[PROBLEM] Please return all of the entries below exactly as they are written.

***** DATA PROVIDED *****

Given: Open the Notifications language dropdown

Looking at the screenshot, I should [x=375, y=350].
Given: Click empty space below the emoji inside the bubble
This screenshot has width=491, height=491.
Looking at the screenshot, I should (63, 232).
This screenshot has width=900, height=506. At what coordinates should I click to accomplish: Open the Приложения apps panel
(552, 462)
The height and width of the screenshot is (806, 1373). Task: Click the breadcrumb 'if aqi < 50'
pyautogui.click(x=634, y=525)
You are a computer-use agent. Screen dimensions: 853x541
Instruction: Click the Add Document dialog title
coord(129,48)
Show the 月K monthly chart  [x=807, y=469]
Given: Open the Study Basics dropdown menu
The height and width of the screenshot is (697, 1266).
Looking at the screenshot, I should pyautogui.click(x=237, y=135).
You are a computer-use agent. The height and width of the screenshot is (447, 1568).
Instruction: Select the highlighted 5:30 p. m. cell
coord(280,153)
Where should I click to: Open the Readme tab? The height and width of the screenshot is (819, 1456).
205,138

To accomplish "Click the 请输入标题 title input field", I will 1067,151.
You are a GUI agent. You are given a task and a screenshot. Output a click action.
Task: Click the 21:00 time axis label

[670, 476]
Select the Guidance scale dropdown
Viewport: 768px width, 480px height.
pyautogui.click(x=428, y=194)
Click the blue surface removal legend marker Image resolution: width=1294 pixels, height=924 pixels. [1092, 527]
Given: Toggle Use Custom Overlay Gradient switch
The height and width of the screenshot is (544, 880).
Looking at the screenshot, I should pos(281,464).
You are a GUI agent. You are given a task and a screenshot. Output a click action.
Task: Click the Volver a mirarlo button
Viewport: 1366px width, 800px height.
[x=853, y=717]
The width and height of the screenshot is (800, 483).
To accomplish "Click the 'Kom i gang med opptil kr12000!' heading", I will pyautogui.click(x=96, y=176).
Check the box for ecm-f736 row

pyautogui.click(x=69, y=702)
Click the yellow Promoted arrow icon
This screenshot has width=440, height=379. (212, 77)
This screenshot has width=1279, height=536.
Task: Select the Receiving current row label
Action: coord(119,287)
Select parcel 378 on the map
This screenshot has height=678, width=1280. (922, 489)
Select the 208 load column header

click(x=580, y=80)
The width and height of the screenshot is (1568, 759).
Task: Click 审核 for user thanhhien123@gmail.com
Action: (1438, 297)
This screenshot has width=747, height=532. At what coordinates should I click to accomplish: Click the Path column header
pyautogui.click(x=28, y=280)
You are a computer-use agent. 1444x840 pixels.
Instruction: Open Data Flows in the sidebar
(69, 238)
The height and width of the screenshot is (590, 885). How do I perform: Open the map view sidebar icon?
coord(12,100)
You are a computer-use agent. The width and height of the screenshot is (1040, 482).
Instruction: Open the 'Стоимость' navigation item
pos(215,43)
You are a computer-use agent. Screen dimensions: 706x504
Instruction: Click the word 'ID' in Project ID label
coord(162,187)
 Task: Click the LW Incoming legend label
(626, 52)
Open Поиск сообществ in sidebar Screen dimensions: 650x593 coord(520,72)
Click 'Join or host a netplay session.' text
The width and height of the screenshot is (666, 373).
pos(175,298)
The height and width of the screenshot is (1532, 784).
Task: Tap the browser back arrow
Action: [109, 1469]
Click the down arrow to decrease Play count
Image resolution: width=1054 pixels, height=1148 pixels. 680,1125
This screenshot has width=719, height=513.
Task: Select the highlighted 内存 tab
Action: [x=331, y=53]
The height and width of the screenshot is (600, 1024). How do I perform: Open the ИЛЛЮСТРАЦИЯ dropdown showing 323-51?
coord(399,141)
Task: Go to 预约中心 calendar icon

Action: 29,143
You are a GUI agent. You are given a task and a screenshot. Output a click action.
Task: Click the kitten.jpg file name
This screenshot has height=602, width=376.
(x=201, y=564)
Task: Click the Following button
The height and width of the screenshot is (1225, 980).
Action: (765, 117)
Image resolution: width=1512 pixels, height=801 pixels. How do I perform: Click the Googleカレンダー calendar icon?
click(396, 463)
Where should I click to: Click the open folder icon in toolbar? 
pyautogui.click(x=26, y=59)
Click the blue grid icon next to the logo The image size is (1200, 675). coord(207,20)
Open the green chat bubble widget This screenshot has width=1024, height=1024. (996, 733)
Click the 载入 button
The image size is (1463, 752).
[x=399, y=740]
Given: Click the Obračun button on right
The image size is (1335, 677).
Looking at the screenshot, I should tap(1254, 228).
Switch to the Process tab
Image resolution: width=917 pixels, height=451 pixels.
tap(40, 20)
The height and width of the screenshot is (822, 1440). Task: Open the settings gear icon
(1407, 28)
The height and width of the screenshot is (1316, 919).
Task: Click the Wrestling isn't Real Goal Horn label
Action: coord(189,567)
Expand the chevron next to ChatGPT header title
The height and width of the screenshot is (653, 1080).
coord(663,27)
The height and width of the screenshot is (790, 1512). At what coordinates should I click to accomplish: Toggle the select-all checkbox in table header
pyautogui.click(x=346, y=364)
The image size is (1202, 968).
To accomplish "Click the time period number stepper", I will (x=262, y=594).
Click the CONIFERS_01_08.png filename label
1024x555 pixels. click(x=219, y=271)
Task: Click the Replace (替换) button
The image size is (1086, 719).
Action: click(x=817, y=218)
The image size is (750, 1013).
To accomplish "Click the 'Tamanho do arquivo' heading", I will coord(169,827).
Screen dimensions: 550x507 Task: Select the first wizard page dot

*****

[SOLUTION TO THE EXERCISE]
Given: Open the Notifications language dropdown

Looking at the screenshot, I should [x=375, y=350].
Given: Click empty space below the emoji inside the bubble
This screenshot has width=491, height=491.
Looking at the screenshot, I should (63, 232).
This screenshot has width=900, height=506. At what coordinates should I click to accomplish: Open the Приложения apps panel
(552, 462)
The height and width of the screenshot is (806, 1373). Task: Click the breadcrumb 'if aqi < 50'
pyautogui.click(x=634, y=525)
You are a computer-use agent. Screen dimensions: 853x541
Instruction: Click the Add Document dialog title
coord(129,48)
Show the 月K monthly chart  [x=807, y=469]
Given: Open the Study Basics dropdown menu
The height and width of the screenshot is (697, 1266).
Looking at the screenshot, I should pyautogui.click(x=237, y=135).
You are a computer-use agent. The height and width of the screenshot is (447, 1568).
Instruction: Select the highlighted 5:30 p. m. cell
coord(280,153)
Where should I click to: Open the Readme tab? The height and width of the screenshot is (819, 1456).
205,138

To accomplish "Click the 请输入标题 title input field", I will 1067,151.
You are a GUI agent. You are given a task and a screenshot. Output a click action.
Task: Click the 21:00 time axis label

[670, 476]
Select the Guidance scale dropdown
Viewport: 768px width, 480px height.
pyautogui.click(x=428, y=194)
Click the blue surface removal legend marker Image resolution: width=1294 pixels, height=924 pixels. [1092, 527]
Given: Toggle Use Custom Overlay Gradient switch
The height and width of the screenshot is (544, 880).
Looking at the screenshot, I should pos(281,464).
You are a GUI agent. You are given a task and a screenshot. Output a click action.
Task: Click the Volver a mirarlo button
Viewport: 1366px width, 800px height.
[x=853, y=717]
The width and height of the screenshot is (800, 483).
To accomplish "Click the 'Kom i gang med opptil kr12000!' heading", I will pyautogui.click(x=96, y=176).
Check the box for ecm-f736 row

pyautogui.click(x=69, y=702)
Click the yellow Promoted arrow icon
This screenshot has width=440, height=379. (212, 77)
This screenshot has width=1279, height=536.
Task: Select the Receiving current row label
Action: coord(119,287)
Select parcel 378 on the map
This screenshot has height=678, width=1280. (922, 489)
Select the 208 load column header

click(x=580, y=80)
The width and height of the screenshot is (1568, 759).
Task: Click 审核 for user thanhhien123@gmail.com
Action: (1438, 297)
This screenshot has width=747, height=532. At what coordinates should I click to accomplish: Click the Path column header
pyautogui.click(x=28, y=280)
You are a computer-use agent. 1444x840 pixels.
Instruction: Open Data Flows in the sidebar
(69, 238)
The height and width of the screenshot is (590, 885). How do I perform: Open the map view sidebar icon?
coord(12,100)
You are a computer-use agent. The width and height of the screenshot is (1040, 482).
Instruction: Open the 'Стоимость' navigation item
pos(215,43)
You are a computer-use agent. Screen dimensions: 706x504
Instruction: Click the word 'ID' in Project ID label
coord(162,187)
 Task: Click the LW Incoming legend label
(626, 52)
Open Поиск сообществ in sidebar Screen dimensions: 650x593 coord(520,72)
Click 'Join or host a netplay session.' text
The width and height of the screenshot is (666, 373).
pos(175,298)
The height and width of the screenshot is (1532, 784).
Task: Tap the browser back arrow
Action: [109, 1469]
Click the down arrow to decrease Play count
Image resolution: width=1054 pixels, height=1148 pixels. 680,1125
This screenshot has width=719, height=513.
Task: Select the highlighted 内存 tab
Action: [x=331, y=53]
The height and width of the screenshot is (600, 1024). How do I perform: Open the ИЛЛЮСТРАЦИЯ dropdown showing 323-51?
coord(399,141)
Task: Go to 预约中心 calendar icon

Action: 29,143
You are a GUI agent. You are given a task and a screenshot. Output a click action.
Task: Click the kitten.jpg file name
This screenshot has height=602, width=376.
(x=201, y=564)
Task: Click the Following button
The height and width of the screenshot is (1225, 980).
Action: (765, 117)
Image resolution: width=1512 pixels, height=801 pixels. How do I perform: Click the Googleカレンダー calendar icon?
click(396, 463)
Where should I click to: Click the open folder icon in toolbar? 
pyautogui.click(x=26, y=59)
Click the blue grid icon next to the logo The image size is (1200, 675). coord(207,20)
Open the green chat bubble widget This screenshot has width=1024, height=1024. (996, 733)
Click the 载入 button
The image size is (1463, 752).
[x=399, y=740]
Given: Click the Obračun button on right
The image size is (1335, 677).
Looking at the screenshot, I should tap(1254, 228).
Switch to the Process tab
Image resolution: width=917 pixels, height=451 pixels.
tap(40, 20)
The height and width of the screenshot is (822, 1440). Task: Open the settings gear icon
(1407, 28)
The height and width of the screenshot is (1316, 919).
Task: Click the Wrestling isn't Real Goal Horn label
Action: coord(189,567)
Expand the chevron next to ChatGPT header title
The height and width of the screenshot is (653, 1080).
coord(663,27)
The height and width of the screenshot is (790, 1512). At what coordinates should I click to accomplish: Toggle the select-all checkbox in table header
pyautogui.click(x=346, y=364)
The image size is (1202, 968).
To accomplish "Click the time period number stepper", I will (x=262, y=594).
Click the CONIFERS_01_08.png filename label
1024x555 pixels. click(x=219, y=271)
Task: Click the Replace (替换) button
The image size is (1086, 719).
Action: click(x=817, y=218)
The image size is (750, 1013).
To accomplish "Click the 'Tamanho do arquivo' heading", I will coord(169,827).
Screen dimensions: 550x507 Task: Select the first wizard page dot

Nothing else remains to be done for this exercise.